(EXERCISE TASK) Reproduce verbatim the part of the data that runs from its first line through the line containing "Action: pyautogui.click(x=29, y=64)", with both ends included.

======== MATERIAL PROVIDED ========

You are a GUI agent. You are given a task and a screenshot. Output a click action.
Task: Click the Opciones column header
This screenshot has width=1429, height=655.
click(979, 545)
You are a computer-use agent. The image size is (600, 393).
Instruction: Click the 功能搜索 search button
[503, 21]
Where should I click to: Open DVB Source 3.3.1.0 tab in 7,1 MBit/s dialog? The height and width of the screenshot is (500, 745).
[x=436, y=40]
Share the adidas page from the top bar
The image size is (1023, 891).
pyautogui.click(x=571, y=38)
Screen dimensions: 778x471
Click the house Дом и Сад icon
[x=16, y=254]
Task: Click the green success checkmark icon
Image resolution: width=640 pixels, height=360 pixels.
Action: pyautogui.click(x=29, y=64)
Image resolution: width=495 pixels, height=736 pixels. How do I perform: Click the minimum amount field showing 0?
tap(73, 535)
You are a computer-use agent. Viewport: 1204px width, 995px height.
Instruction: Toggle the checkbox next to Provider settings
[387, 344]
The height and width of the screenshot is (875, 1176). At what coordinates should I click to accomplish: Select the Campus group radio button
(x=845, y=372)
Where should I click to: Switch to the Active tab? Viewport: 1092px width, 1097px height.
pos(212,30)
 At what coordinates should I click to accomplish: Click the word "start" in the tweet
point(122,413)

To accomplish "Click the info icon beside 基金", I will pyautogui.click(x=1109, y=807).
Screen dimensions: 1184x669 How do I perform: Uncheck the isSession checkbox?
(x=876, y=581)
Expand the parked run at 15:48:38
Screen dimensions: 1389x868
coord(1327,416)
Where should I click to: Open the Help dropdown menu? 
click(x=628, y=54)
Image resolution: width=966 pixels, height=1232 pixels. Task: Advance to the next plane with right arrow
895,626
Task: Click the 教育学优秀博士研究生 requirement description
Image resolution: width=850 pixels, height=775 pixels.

========

(TASK RESPONSE)
You are a GUI agent. You are given a task and a screenshot. Output a click action.
Task: Click the Opciones column header
This screenshot has width=1429, height=655.
click(979, 545)
You are a computer-use agent. The image size is (600, 393).
Instruction: Click the 功能搜索 search button
[503, 21]
Where should I click to: Open DVB Source 3.3.1.0 tab in 7,1 MBit/s dialog? The height and width of the screenshot is (500, 745).
[x=436, y=40]
Share the adidas page from the top bar
The image size is (1023, 891).
pyautogui.click(x=571, y=38)
Screen dimensions: 778x471
Click the house Дом и Сад icon
[x=16, y=254]
Task: Click the green success checkmark icon
Image resolution: width=640 pixels, height=360 pixels.
Action: pyautogui.click(x=29, y=64)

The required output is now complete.